Because Nextflow evaluates configuration on the login node before any SLURM jobs are submitted, certain runtime directories, such as TMPDIR and the Singularity cache, must already exist at launch time. A wrapper script is a convenient place to create them before handing off to Nextflow.

#!/bin/bash
set -e

PROJECT_ID="<your_account>"

module reset
module load Nextflow/25.10.2

echo "Creating missing directories..."
mkdir -p /cluster/projects/$PROJECT_ID/my_results
mkdir -p /cluster/work/users/$USER/tmp
mkdir -p /cluster/work/users/$USER/singularity_cache
mkdir -p /cluster/work/users/$USER/singularity_tmp

echo "Launching Nextflow..."
nextflow -c nris.config \
         -c my_pipeline.conf \
         run bio_pipeline.nf \
         -profile saga \
         --account $PROJECT_ID \
         -work-dir /cluster/projects/$PROJECT_ID/nfworkdir/ \
         -resume

Note

Including the -resume flag ensures that if the job fails and needs debugging, the job will resume instead of starting from scratch when rerunning.

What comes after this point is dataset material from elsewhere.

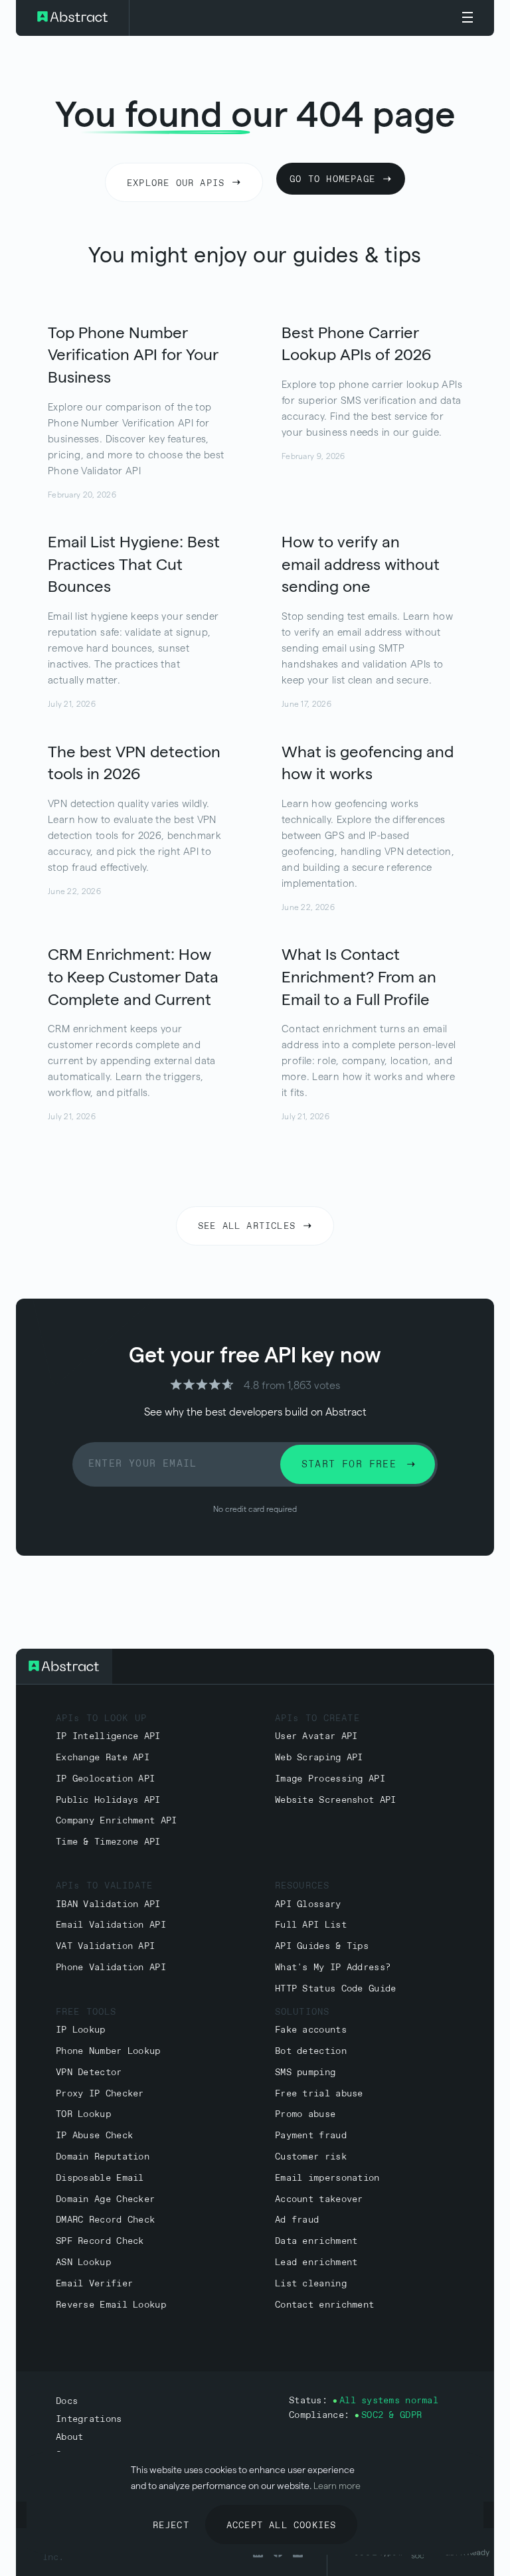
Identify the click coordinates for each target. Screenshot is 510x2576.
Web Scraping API (319, 1758)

Best Practices for Running Pipelines

It is highly recommended to use tmux or screen when running pipelines. Without them, closing your terminal or losing your SSH connection will kill the Nextflow orchestrator process. Even though the currently running SLURM jobs may finish, Nextflow will no longer be alive to collect their results, submit the next steps of the pipeline, or handle failures.

Below are instructions on how to use tmux and screen:

Start a new session:

tmux new -s <your_job>

To safely detach from the session while leaving Nextflow running in the background:

  1. Press Ctrl+B.

  2. Press D (for detach).

To reattach to the session:

tmux attach -t <your_job>

Execute the Pipeline

Make the wrapper script executable:

chmod +x run_pipeline.sh

Open a tmux or screen session as described above, then run the pipeline:

./run_pipeline.sh

Review the Execution Report

To open the execution report, open a terminal on your local machine and download the report:

scp <your_username>@saga.sigma2.no:/path/to/your/report/execution_report.html ~/Downloads/

Locate the downloaded execution_report.html on your computer and double-click it. It will automatically open in your default web browser (like Chrome, Firefox, Safari, or Edge).

Profiling Memory Usage

If a process continually crashes with Out Of Memory errors, do not blindly increase the memory. Instead, temporarily force the specific process onto the hugemem partition by requesting a massive ceiling (e.g., memory = 3000.GB).

Once the job successfully completes, you can check how much memory it actually used in the execution_report.html (see Review the Execution Report), which logs the peak memory (peak_rss) for every task. Alternatively, run seff <jobid> on the completed job.

To find the Slurm id for your job, run

nextflow log

Pick the name of the run you want to check, and use this command to print the Slurm Job IDs:

nextflow log <run_name> -f name,status,native_id

Now you can run

seff <job-id>

Pay special attention to “Memory Utilized”. You can update your configuration to request exactly that amount (plus a small buffer, for example 20%) for future runs.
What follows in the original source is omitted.